Lafita hizo los dos primeros goles a pase de cabeza de Riki, que culminó su gran jornada de caza con un tanto
02 feb 2009 . Actualizado a las 20:54 h.Un Dépor incontestable, que por momentos rozó lo sublime, hizo ronronear a Riazor. Los blanquiazules reventaron el cuentakilómetros en defensa y lucieron un fútbol eléctrico y profundo en ataque. Lograron jibarizar al Villarreal, un equipo grande, sí, pero que llegó herido psicológicamente y se marchó camino del diván. Del primer al último minuto, los de Lotina afrontaron el partido como si fuese una final, y su intensidad en el juego tuvo un botín generoso: le permite coronar su particular Everest adelantando a Málaga y Atlético, ocupando la europea sexta plaza.
Ayudó a la portentosa exhibición blanquiazul el temprano gol (minuto 2), que dio a los de Lotina la confianza mermada por las cinco derrotas consecutivas. El socio no había cortado aún el puro cuando Aranzubia sacó en largo hacia la cabeza de Riki, que abrió hacia la banda derecha, donde irrumpió con potencia y clase Lafita, quien picó ante la salida de Diego López.
Todos los caminos cerrados
Con el viento a favor, el Dépor dejó la iniciativa al Villarreal, cuyo discurso fue muy pobre. Buscó a Senna una y otra vez, como si el hispanobrasileño fuese un Xavi, y no es el caso, pues por algo ejerce como escudero del culé en la roja. Pires y Cazorla, los hombres de banda, fueron neutralizados por los laterales deportivistas, y Lopo y Zé Castro borraron a Llorente y Guille Franco. Al sostén defensivo ayudó la presión de los de arriba, Riki, Lafita y Valerón, y la panzada de kilómetros que se metieron Antonio Tomás, De Guzmán y Verdú, el peculiar trivote blanquiazul, que anuló el juego interior de los castellonenses. En todo el primer tiempo los de Pellegrini no fueron capaces de generar una ocasión. El Dépor dispuso de un puñado, la mayoría protagonizadas por Riki, que estuvo en todas las salsas en la que seguramente fue su mejor tarde como deportivista.

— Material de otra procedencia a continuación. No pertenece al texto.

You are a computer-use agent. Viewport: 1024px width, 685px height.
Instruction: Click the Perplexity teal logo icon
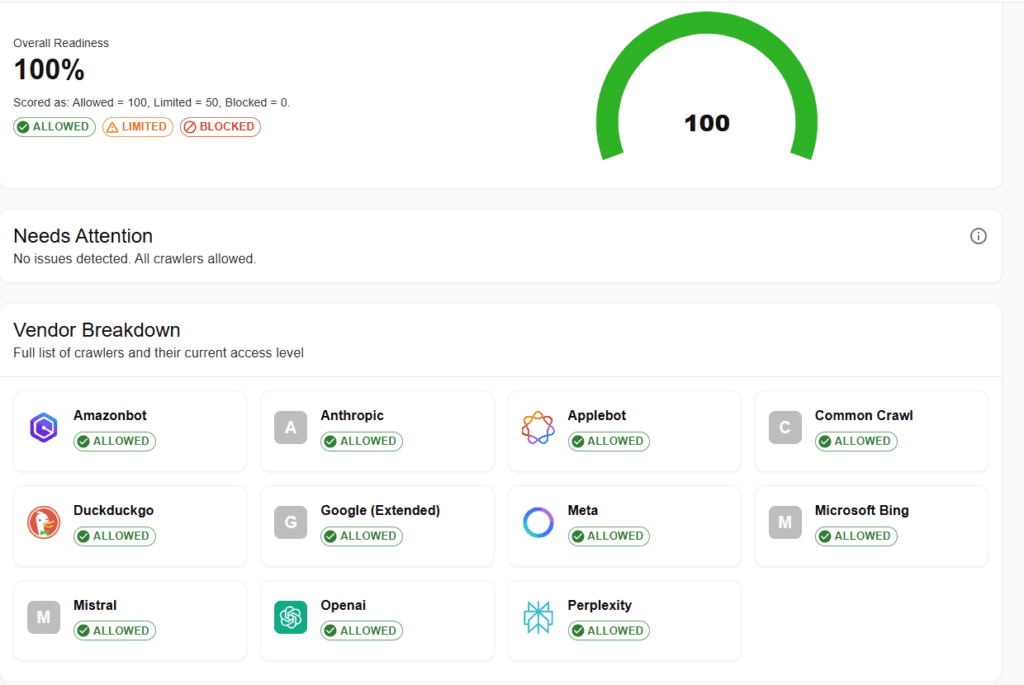pos(538,617)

Un cabezazo al que no llegó a dar potencia (min 8), un disparo a las manos del bien colocado Diego López (min 10) y un remate de cabeza al saque de falta que se marchó fuera (min 17) fue lo intensa producción ofensiva en la primera parte del madrileño, que además provocó dos amarillas (las de Eguren y Javi Venta). El Dépor llegaba vertiginoso por dos vías, con balones profundos a Riki enviados desde la defensa o con fútbol combinativo que nacía de las botas del elegante Zé Castro y se desarrollaba en los pies de Verdú, Lafita y Valerón, al que sus compañeros buscaron constantemente para que diese el último pase, tarea en la que alternó balones al hueco prodigiosos con otras entregas más deficientes. Estas dan igual. Al canario van camino de canonizarlo en Riazor: le aplauden hasta los pases al rival.
Pellegrini aprovechó la lesión del delantero Guille Franco en un choque con Aranzubia (min 43) para cambiar su dibujo. Del 4-4-2 pasó a uno muy similar al del Deportivo, 4-3-2-1, al dar entrada a Ibagaza. Buscaba acabar con la apabullante superioridad blanquiazul en mediocampo, pero no lo consiguió. Los blanquiazules siguieron viviendo tranquilos. Riki pudo hacer el segundo tras recibir (min 58) una delicatesen de Valerón, pero la pelota se marchó dócil a menos de un palmo del palo. Tres minutos después, al madrileño le llegó llovido un balón de Lopo, y Riki la peinó hacia Lafita, que, pletórico de confianza pese a sus molestias en la rodilla, tiró desde una posición muy lejana; la pelota rebotó en el pie de un defensa y acabó en las mallas.
Para acabar, obra maestra
El tercero (min 68) fue una obra maestra. Recibió Verdú en el pico derecho de la cancha coruñesa. Lafita se la pidió, pero el catalán eligió otra opción que parecía menos clara: la mandó en profundidad hacia Riki, que se plantó en el área. Lafita se la pidió al madrileño, pero este decidió trazar una curva mágica con la que superó a Diego López.
Con el partido cerrado, hubo tiempo para disfrutar de la inspiración de Aranzubia, que sigue en estado de trance y detuvo un penalti a Senna, y del descaro del francés Lassad.